ここは、私的に「そうなのだろうな〜」という内容があったので、メモっておきます。

〔以下引用(p161)〕
この真言密教を現在の真言宗の僧侶の修行だと思ってはいけない。今の僧侶の修行は、家としてのお寺を継ぐためのもので、厳しくすると後継者がいなくなってしまうから、基準は低く設定され、行法は易しいものに限定されている。こう言うと、今でも厳しいと反論する人もいるだろうが、昔ほど厳しくないし、振るい落としがない。ある期間修行すれば、それでよろしいと言われる。これならば最澄からも不満が出なかっただろうし、最澄が唐で順暁から学んだ真言密教はその程度の水準であった。要するに、形式的なものであった。最澄はそれの延長だと思っている。つまりは知識(とはいっても頭脳だけ)の集積を期待している。この時代の僧侶は、膨大な経典を暗記しているので、経典の記憶力だけを問題にすれば他人にひけはとらない。だから自信があった。しかし、本物の真言密教の修得には二つの問題点があった。「語学力」(外国語の力)と「体操技術」である。
〔引用おわり〕

これは「真言密教」という言葉にそのまんま、空海のこだわりが表われています。

「真言」とは「サンスクリット語で」ということになります。
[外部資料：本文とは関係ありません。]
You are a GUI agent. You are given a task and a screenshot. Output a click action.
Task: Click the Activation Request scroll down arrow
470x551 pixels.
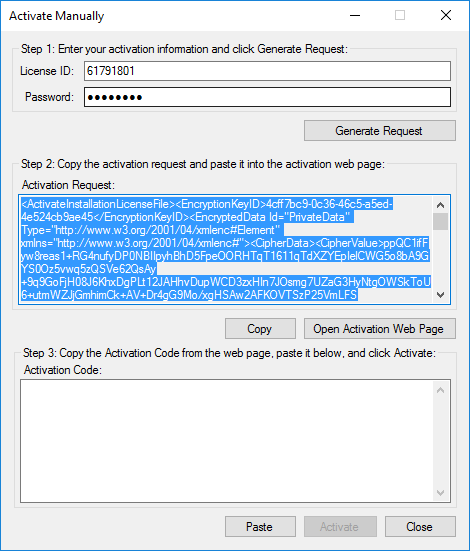tap(440, 294)
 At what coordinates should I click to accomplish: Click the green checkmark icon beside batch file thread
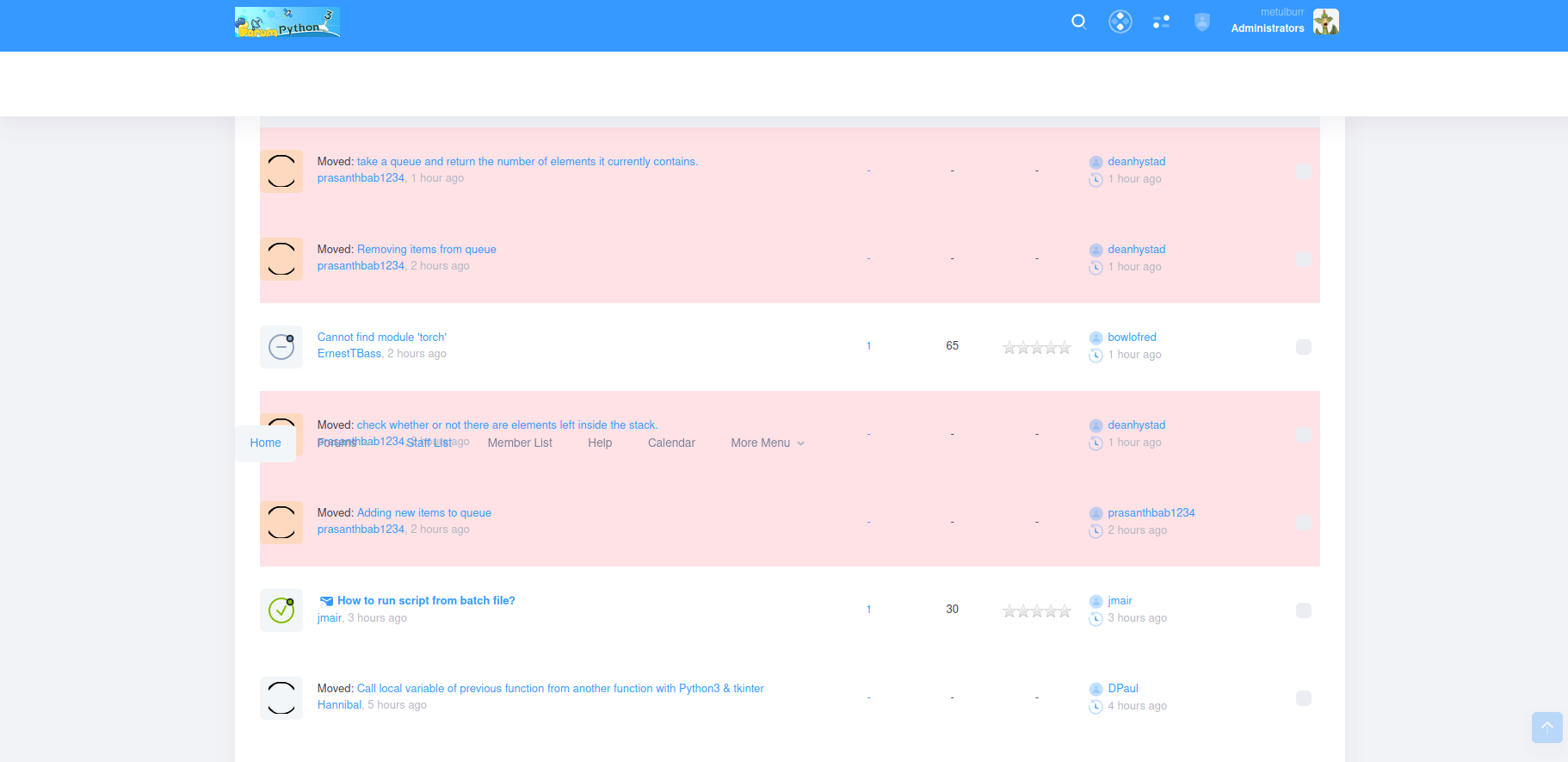(281, 610)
「密教」とは「筆授できないこと」であり「体得しなければいけないこと」。

「真言密教はインド語でいうと「マントラ・ヨーガ」である」(p162)とあり、ヨーガのポーズを決めてマントラを唱えるのであれば、今日のヨーガと形の上では全く同じになります。

司馬遼太郎の『空海の風景』では、最澄の攻撃的な部分は余り語られていなかったような気がしますが、この本では描かれています。

〔以下引用(p161)〕
最澄はこの年(813年)の九月、『依憑天台宗』を書いた。すべての仏典の上に天台の教説があるというもので、法華一乗を強調したものであった。その中で「耳を尊びて、目を賤しむるは漢人の嘆くところ」と書いた。これが空海の真言密教に対するあてつけになった。「文章に書いてないことを口で言って、これが密教の極意だなどというのは、中国大陸で軽蔑されていることだ」という意味である。三年後に書いた序文では「新来の真言家は筆授の相承を泯ず」と書いた。つまり、「新米の真言家は文章に残して伝えることを軽蔑する」と言っている。
〔引用おわり〕

少なくとも、長安の人々が空海を軽蔑するというのは有り得ないですね。